Kernow Craig, Mickie Quick and Leigh Rigozzi have been at the forefront of stencil printing in Sydney and indeed Australia for some time having each played a large part in setting up the Rizzeria, a co-operative based around a stencil printer also affectionately known as the ‘RZA’. While the Rizzeria still does a fine job printing CD inserts, posters, flyers and even small books the chance to buy a new machine at a knockdown price of $14,000 and the chance to expand the medium saw the birth of Blood & Thunder. Rather aptly the three gave the new press a name reminiscent of a pulp fiction novel.
“Primarily we’re coming from the experience of setting up the Rizzeria, and running an open print studio. We also wanted to create books which takes up a lot of time which was difficult to do whilst running an open print studio. When you’re doing a book you really need a dedicated space so we’ve invested in a two colour machine.” Kernow explains. “What we’re interested in doing is creating a catalogue of publications that we’re making ourselves and little artifacts so we’re trying to establish relationships with specific people who can get to know the medium because there are specific constraints and possibilities. We’re trying to avoid that service based idea of a poster here and a poster there. The reason is that the medium is so specific it really needs a process led design.”

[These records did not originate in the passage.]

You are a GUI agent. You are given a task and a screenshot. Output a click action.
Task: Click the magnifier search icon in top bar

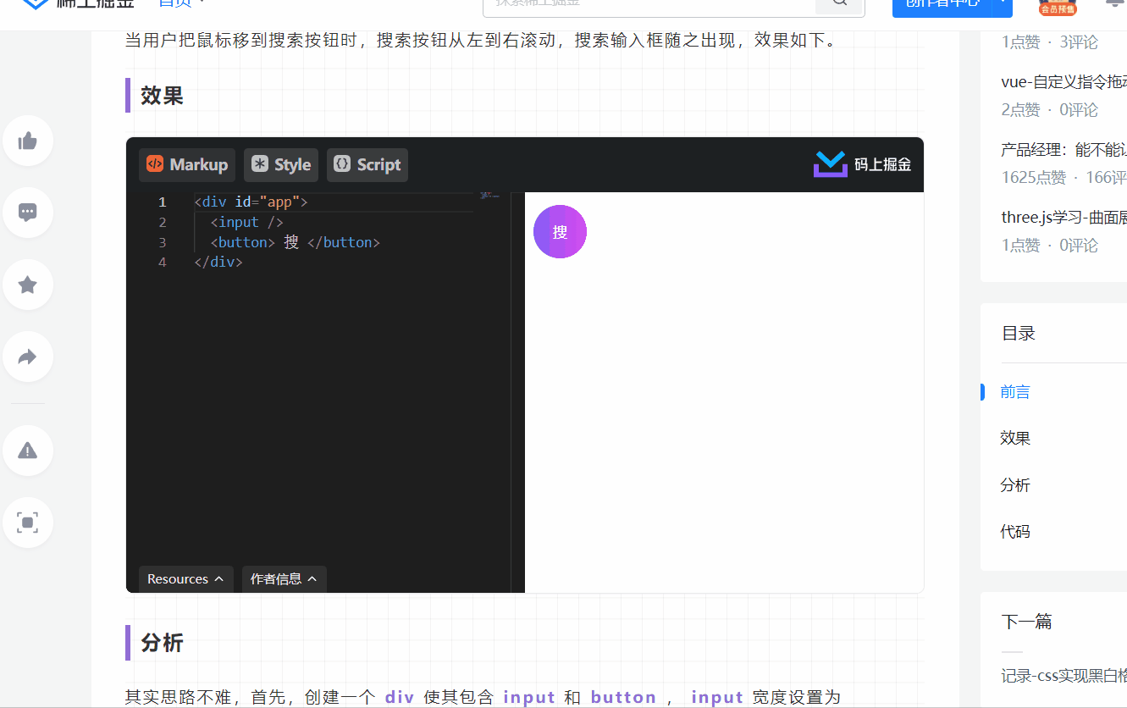[x=837, y=3]
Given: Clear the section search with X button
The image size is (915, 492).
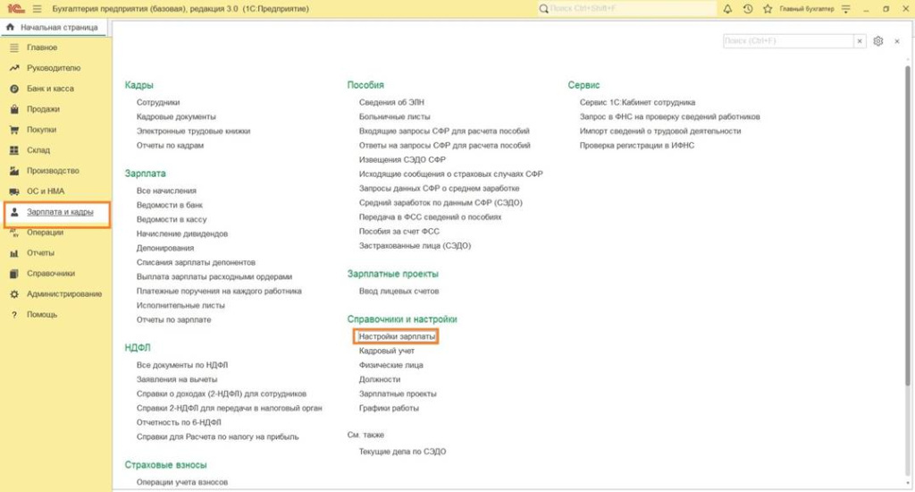Looking at the screenshot, I should (x=860, y=41).
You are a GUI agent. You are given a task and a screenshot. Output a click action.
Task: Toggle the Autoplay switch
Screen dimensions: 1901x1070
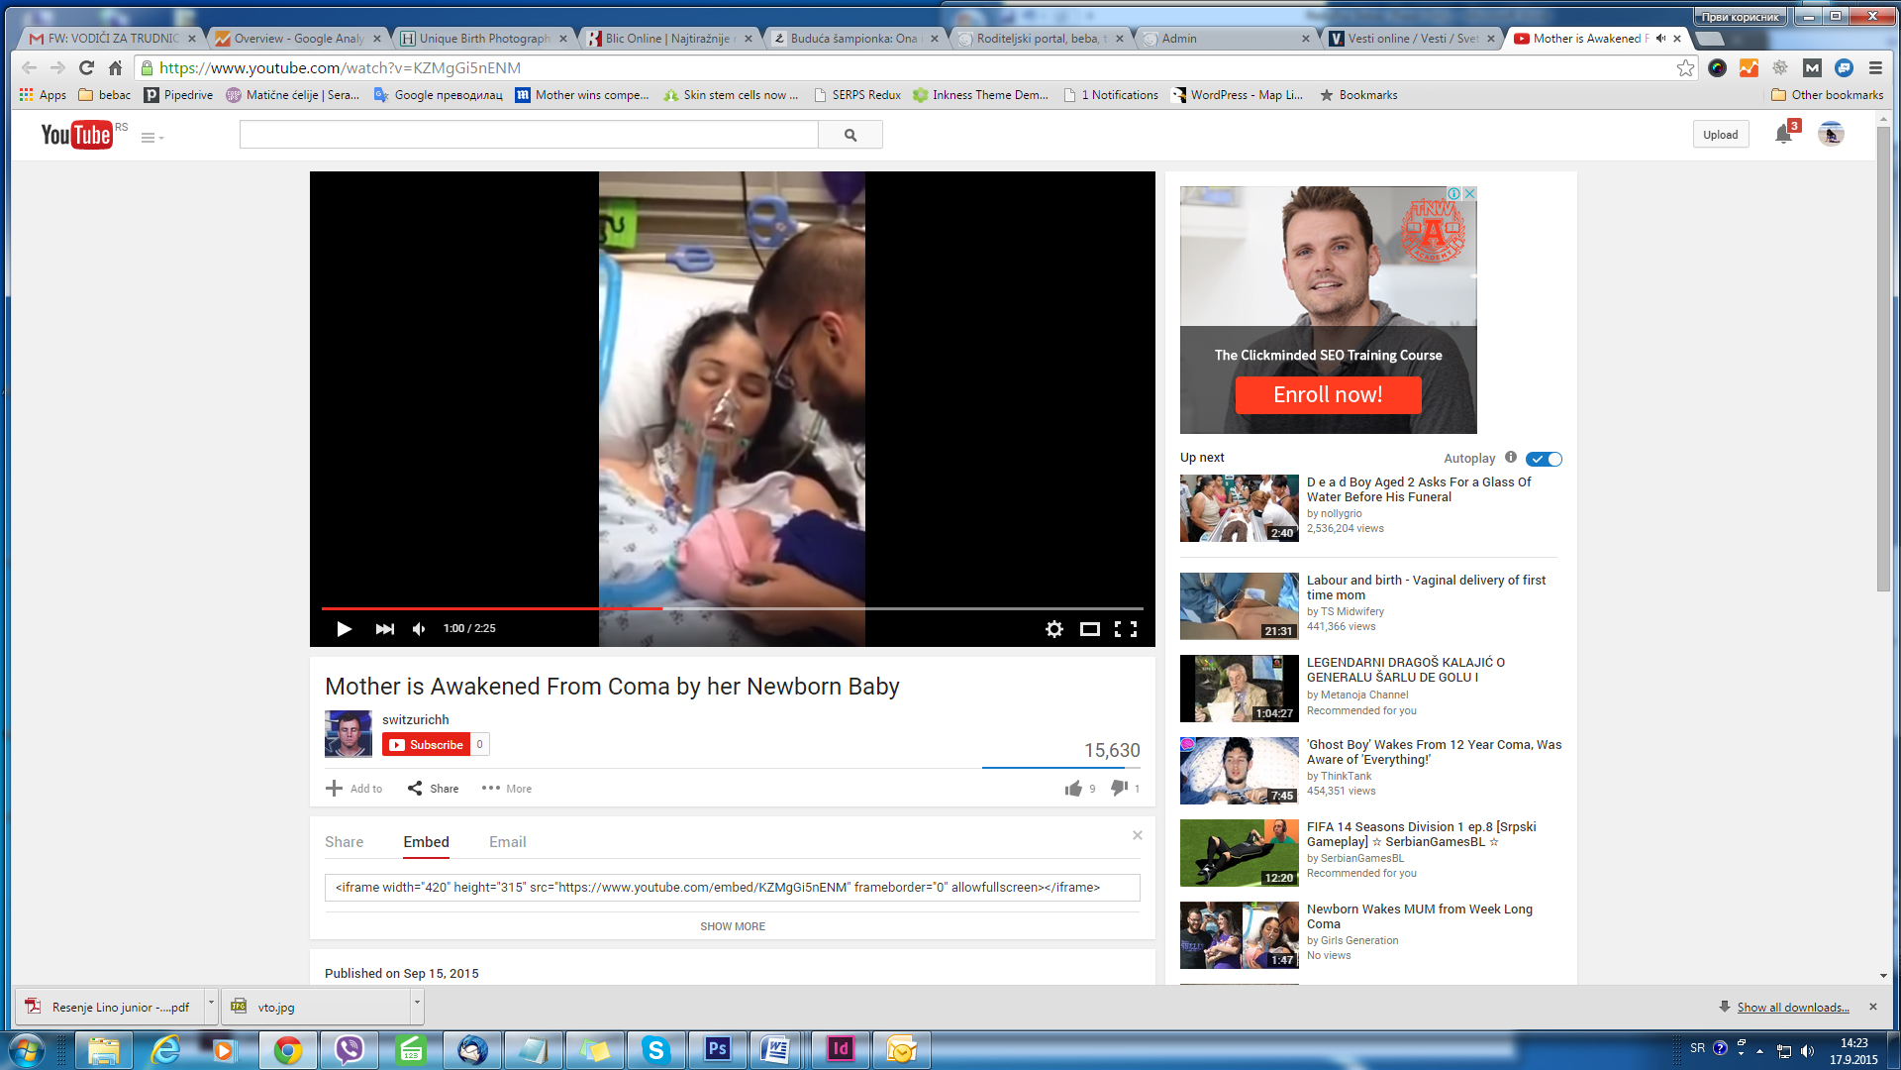pyautogui.click(x=1544, y=459)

“Rather than just seeing what’s on your computer and then hoping that it works, you actually work from the other way know what’s it’s special abilities are.” Mickie adds. “We haven’t had a chance to do that yet but it’s a chance for us to see what kinds of stuff we want to push. The registration on our new machine is a lot better so we can print to a greater scale.”
The unique nature of the medium has proven to be quiet therapeutic as Leigh has discovered through his work with the Rizzeria where he is still involved. “Because that one (Rizzeria) is a portable operation I can pack it down into my car and take it out to different locations like Blacktown Arts Centre and work with different groups. It’s great engaging with a wide variety of people like mental patients and disaffected youth. The results are amazing”
“The Rizzeria is like the most ideal idea of a huge R&D project because there are so many new people coming in there everyday with completely different aesthetics and hopes of what they want to achieve and then putting the machine to work.” Kernow continues. “All of a sudden stencil printing is this aesthetic that’s being taken up in a couple of different places and it feels like it’s building momentum.”
With plans for an online shop to be rolled out in mid-November with the aid of strengthening Australian dollar and a concept store in the works for early next year Blood & Thunder are have got more than enough i the pipeline. “I’m also working on a comic anthology with a bunch of Australian and New Zealand comic artists.” Leigh adds to the list.
“We’ve also got this book coming up from Neil Harrack who’s an artist based in Sydney and he does a lot of stuff in Vanuatu. He’s doing a one on cargo cults, which are where they treat a visitor as a god. It’s usually someone who was involved in trade so it’s more common in colonial countries. So they’ve got this amazing one in Vanuatu where they believe this American GI is coming back one day, so it’s pretty loosely based on Christianity.” Mickie offers casually. “And we’ve got a vending machine that we’d like to leave in a pub somewhere stocked with books.”